**EXTRACTED TEXT**
“Bite-Size Bits of Local, National, and Global History”
“Bite-Size Bits of Local, National, and Global History”
Near Forks in Clallam County, Washington — The American West (Northwest)

Makah Indian Tribe

Makah Indian Tribe Marker image. Click for full size.
Photographed By Cosmos Mariner, July 21, 2015
1. Makah Indian Tribe Marker
Inscription.  Bordered by the Strait of Juan de Fuca and the Pacific Ocean, pre-contact Makah held a vast area of inland and coastal territory. These richly forested lands and the seas which teemed with life offered early Makah a wealth of natural resources. The Makah skillfully utilized the bounty of the sea. From seals to salmon to whales, the sea was - and still is - a large part of the livelihood of the Makah. Makah lands also encompassed the islands of Waadah, Tatoosh, Ozette, Cannon Ball, the Bodeltas and the islands on Lake Ozette. Their inland holdings were equally vast and reached as far east as Lyre River and as far south as the lands they shared with the Quileute.

**SET OF TASKS**
(1) Write out the part of the Makah Indian Tribe marker text between "Makah Indian Tribe Marker image." and "with the Quileute.", inclusive.
(2) According to the Makah Indian Tribe marker text, how far east did Makah inland holdings reach?

**Item coordinate data**
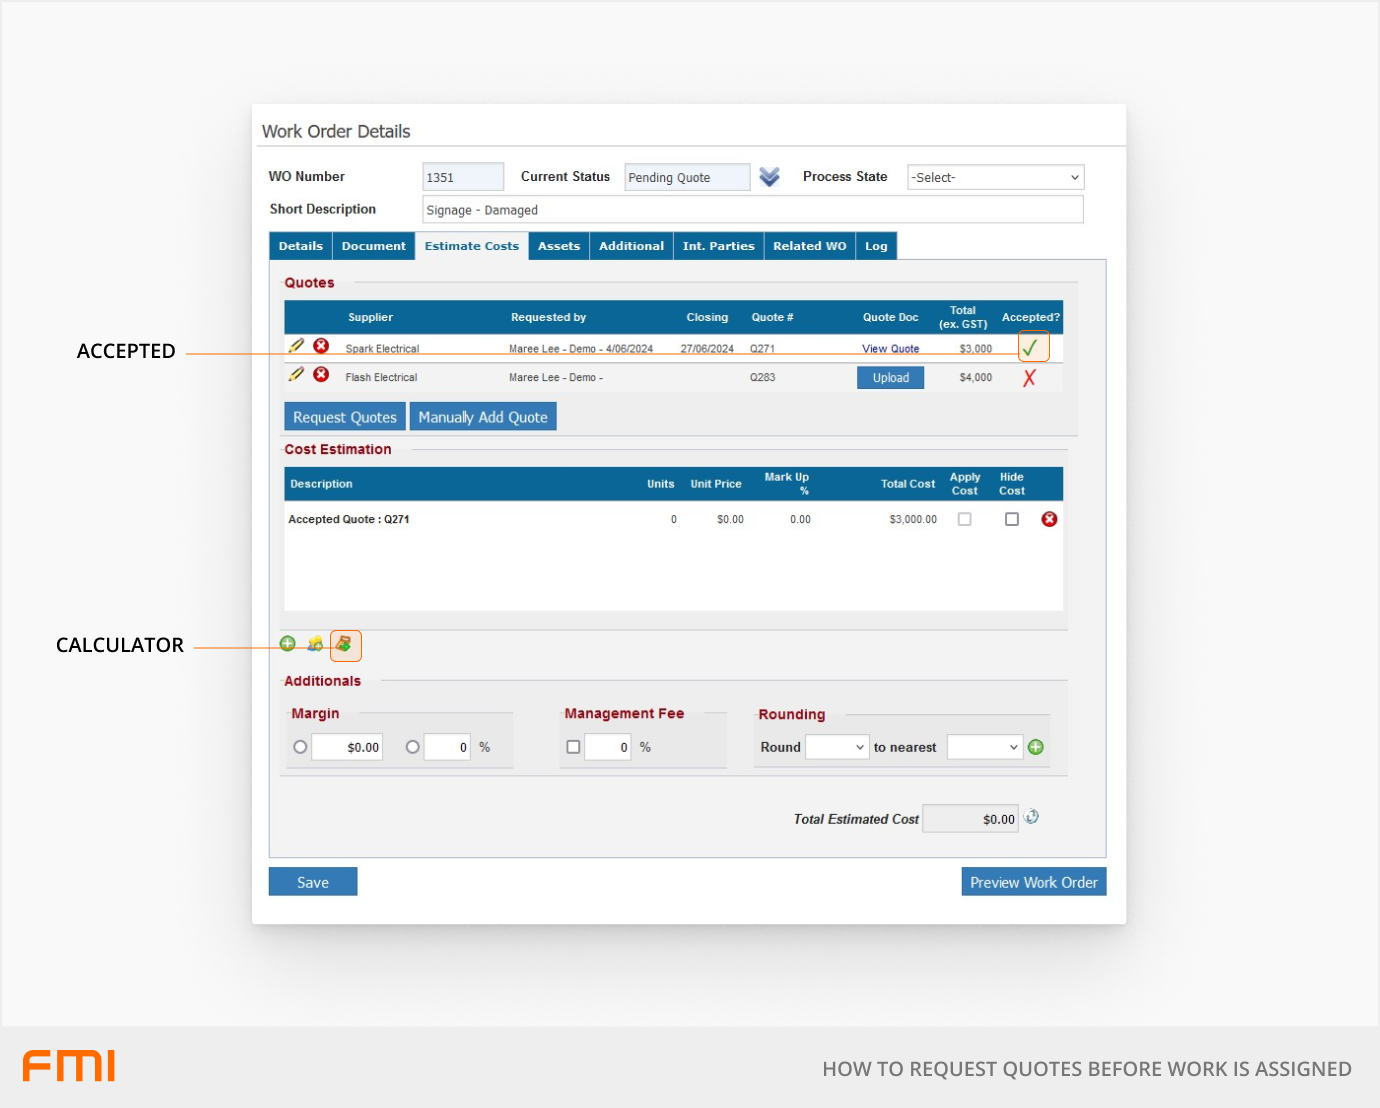Delete the Flash Electrical quote row

pos(321,375)
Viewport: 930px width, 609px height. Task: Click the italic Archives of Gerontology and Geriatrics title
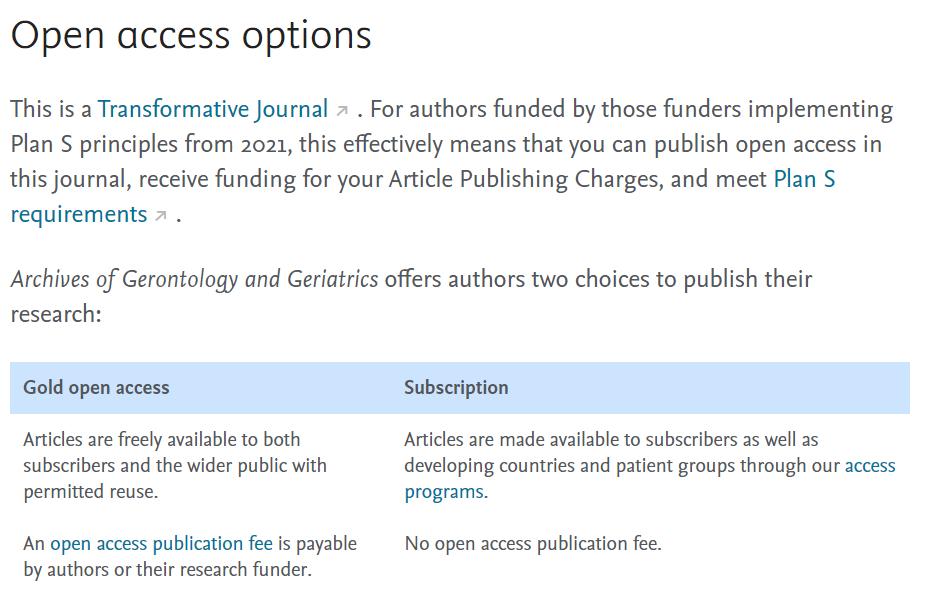194,279
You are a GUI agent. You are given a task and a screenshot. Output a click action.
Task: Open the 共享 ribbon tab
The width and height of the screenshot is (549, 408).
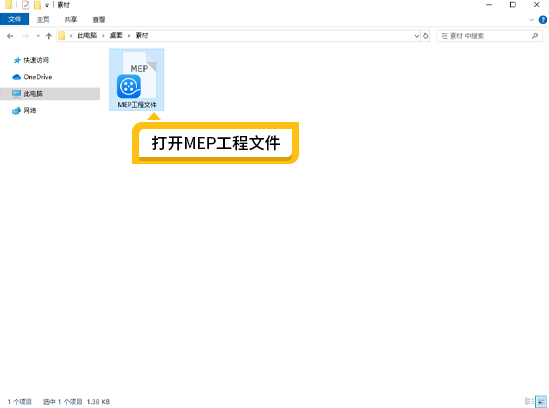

**RESULTS OF THE EXERCISE**
(1)
Makah Indian Tribe Marker image. Click for full size.
Photographed By Cosmos Mariner, July 21, 2015
1. Makah Indian Tribe Marker
Inscription.  Bordered by the Strait of Juan de Fuca and the Pacific Ocean, pre-contact Makah held a vast area of inland and coastal territory. These richly forested lands and the seas which teemed with life offered early Makah a wealth of natural resources. The Makah skillfully utilized the bounty of the sea. From seals to salmon to whales, the sea was - and still is - a large part of the livelihood of the Makah. Makah lands also encompassed the islands of Waadah, Tatoosh, Ozette, Cannon Ball, the Bodeltas and the islands on Lake Ozette. Their inland holdings were equally vast and reached as far east as Lyre River and as far south as the lands they shared with the Quileute.

(2) As far east as Lyre River.